In all fairness, Soccer Manager is actually quite good. As you may have guessed, it goes for the 'manager' style of game, rather than the more risky arcade type, and adds street cred through its use of icons and a pointer.
Presentation is faultless. The icons work slickly, avoiding the need to clutter up the screen with boring lists of options. Writing - who needs it, eh? Die-hard text enthusiasts will be relieved to see that team lists and fixture tables are retained in traditional script, though.
As for the underlying strategy, well unsurprisingly its very similar to the original Football Manager. Transfers, injuries. promotion, that kind of thing. You can also plan your team's playing formation before the match, to a limited extent. It doesn't have quite the complexity of the most recent 'manager' games, but it kept me happy for a while. There are none of the random "The team attends a Hari Krishna meeting and is enslaved for the rest of the season. You are out of the league" incidents that form the mainstay of some similar games, so things can begin to get rather routine after a while.

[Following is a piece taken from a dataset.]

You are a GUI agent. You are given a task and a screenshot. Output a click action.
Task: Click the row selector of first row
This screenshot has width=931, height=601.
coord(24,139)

There are always the good old match highlights to liven things up, of course. These are nicely done but as usual they don't tell you anything that the results can't. Frequent use of the 'off' option is a wise move.

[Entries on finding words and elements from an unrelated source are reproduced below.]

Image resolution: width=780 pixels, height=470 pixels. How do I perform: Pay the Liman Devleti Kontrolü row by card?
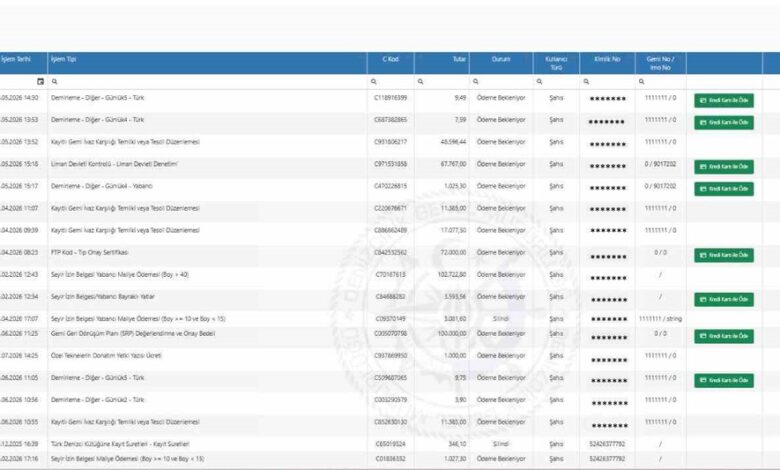coord(724,167)
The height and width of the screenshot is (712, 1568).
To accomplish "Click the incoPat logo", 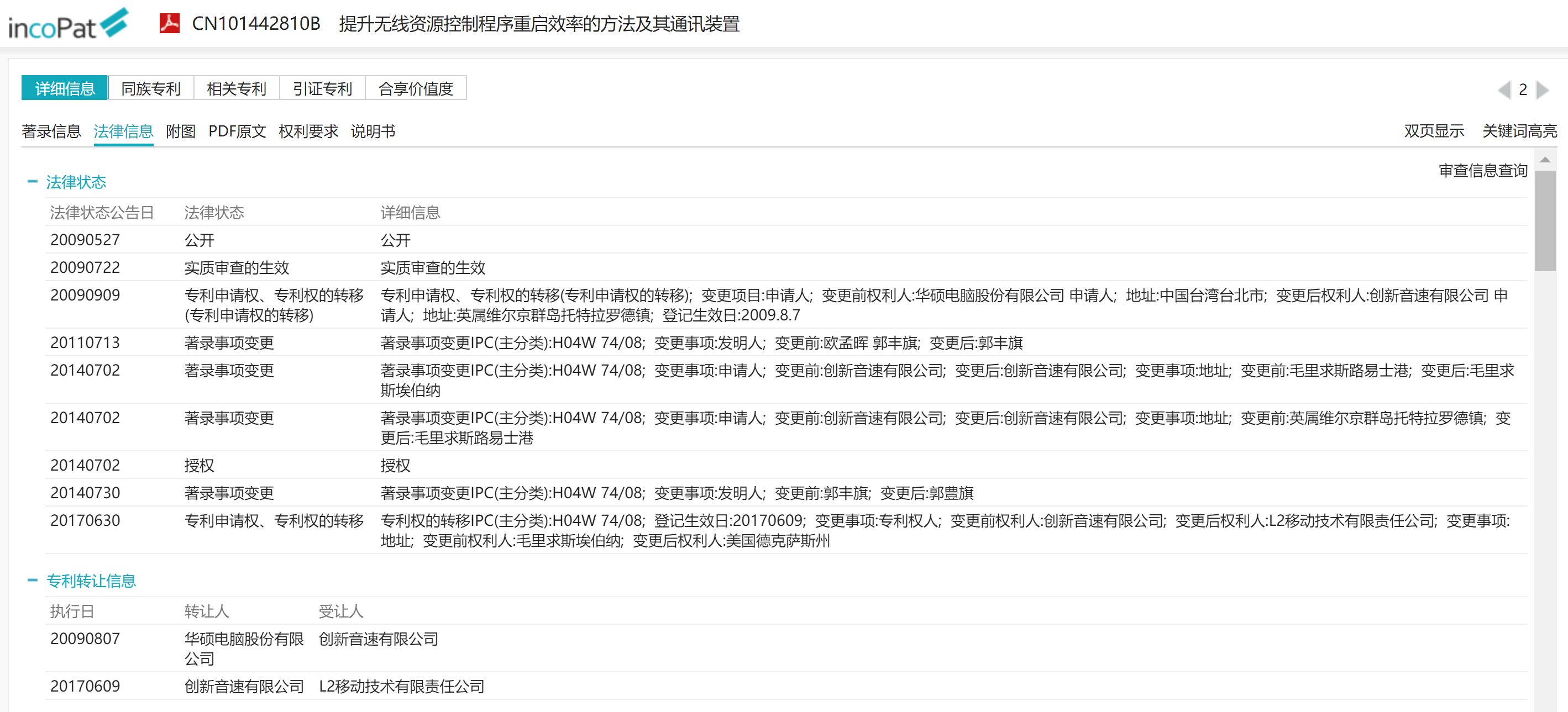I will tap(68, 24).
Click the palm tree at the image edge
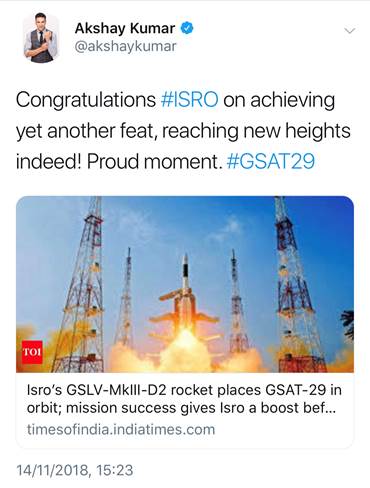Viewport: 370px width, 488px height. click(x=347, y=325)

I think I've taken it fairly calmly. Churning out yet another footie game is just asking for terrible retribution, but to be quite honest Soccer Manager ts a good attempt, although it didn't quite "leave me breathless with its great features" as it claimed it would.
And better still, I got through a whole review without coughing up any football cliches. Smashing. Now, back to the joys of syndiotactic polymers and Van der Graaf generators...

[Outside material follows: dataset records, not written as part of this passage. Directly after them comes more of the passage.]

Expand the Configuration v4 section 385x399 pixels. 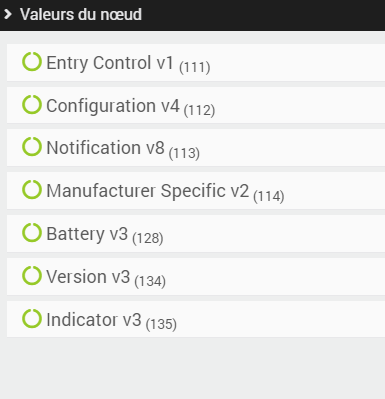(x=196, y=105)
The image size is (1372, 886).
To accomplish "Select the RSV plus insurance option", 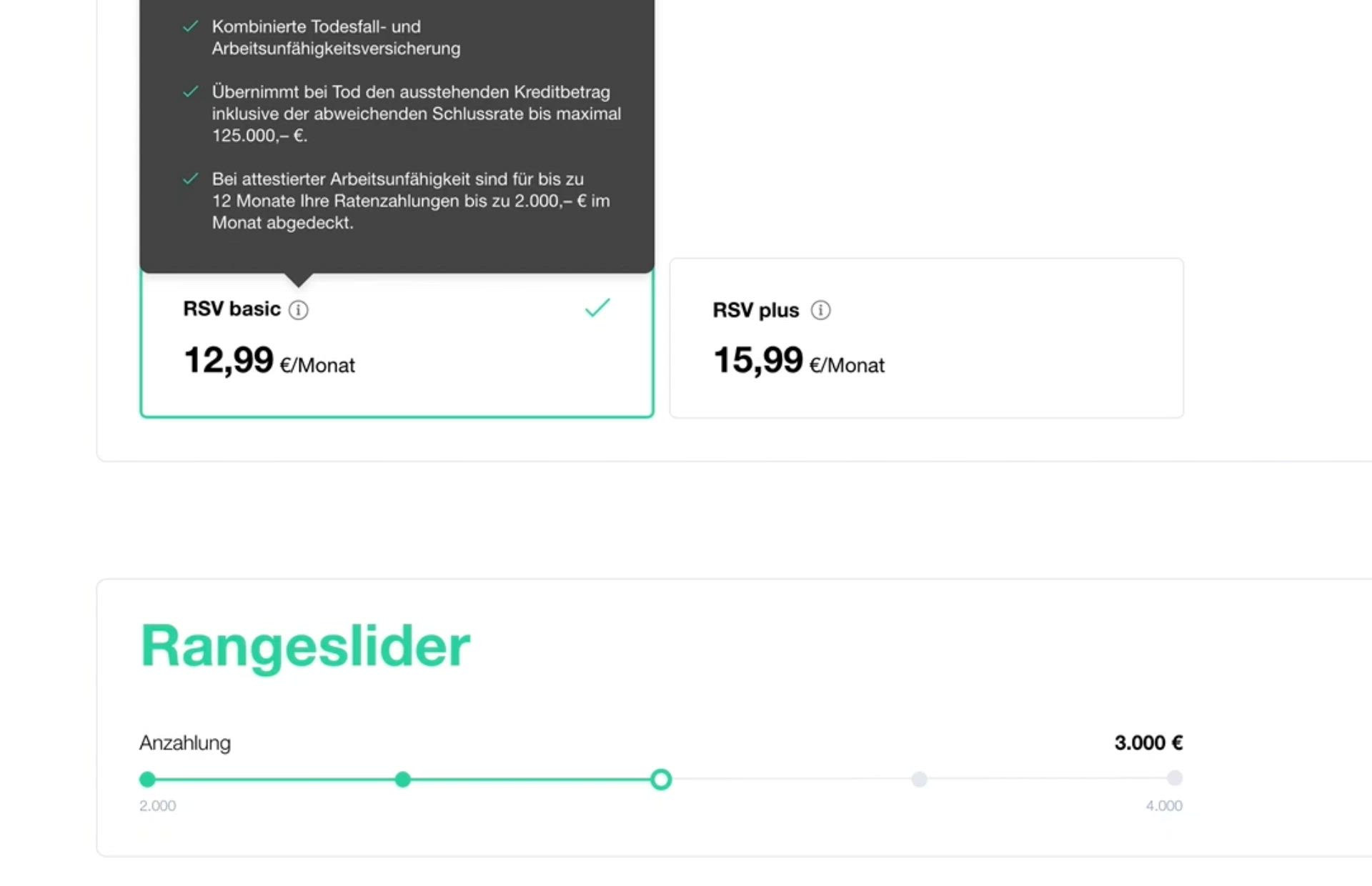I will tap(926, 338).
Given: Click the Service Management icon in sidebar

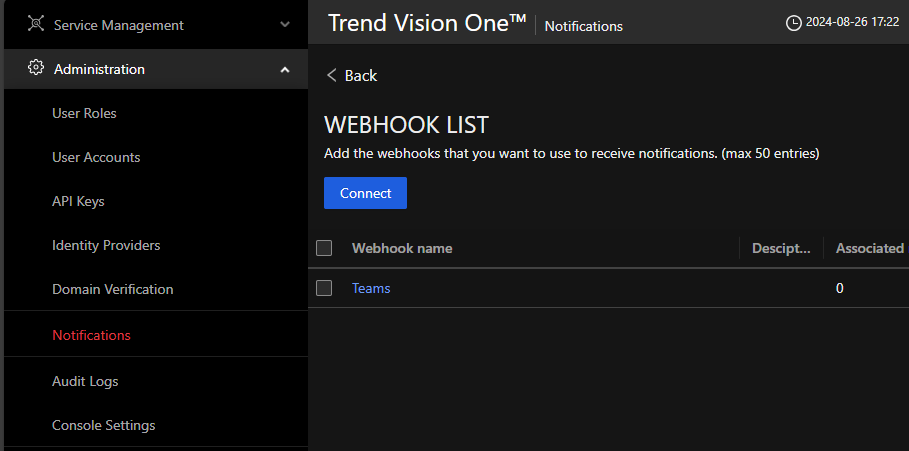Looking at the screenshot, I should point(36,24).

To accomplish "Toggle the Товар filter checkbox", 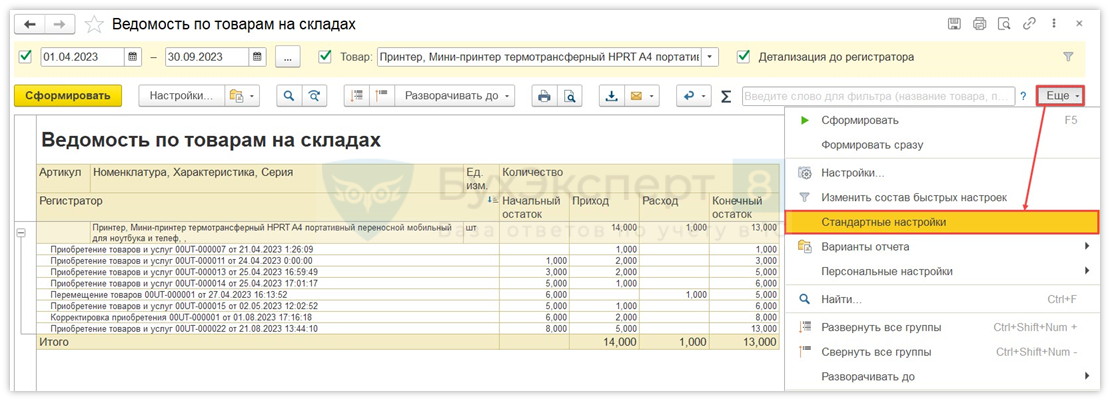I will 325,57.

It's not hard to see why this was a 'Number One Bestseller' (as the inlay card so proudly puts it). Compared to the usual collection of sluggish number lists, Kenny's snazzy graphics and icons must have been a wonderful surprise. At heart, its a competent management game (featuring scouts, transfers, cup competitions, formation strategy, finance etc) but with a slinky presentation that makes all the difference.
One boon is that you dictate the speed of play. You can choose to see either the full results or edited highlights (which are a sort of updated version of the Footy Man goalmouth sequences), as well as opting for detailed information about each team member or just the bare bones.
There are also a quite few good ideas in the game itself, like the option to replace a booked or injured player with anybody else from your team. My personal favourite though is the boardroom icon. This is where you can check up on the team via the physio and the coach, ask the scout who's up for grabs in the player market, find out from the accountant how you're doing financially, beg the bank manager for a loan, and finally quail before the chairman as he demands to know why you're still in the 4th division.
There are only two problems. First, when you're clicking speedily through the various icons it can be all too easy to miss an important message. such as a player having been injured. And second, no matter how badly you do and how low the chairman's confidence sinks, at the beginning of each season it's replenished, so he never actually fires you (A bug?)
But these are only tiny points. Purists may frown upon the icons and graphics (and speed!) but by and large it's pretty hot poop. Go buy.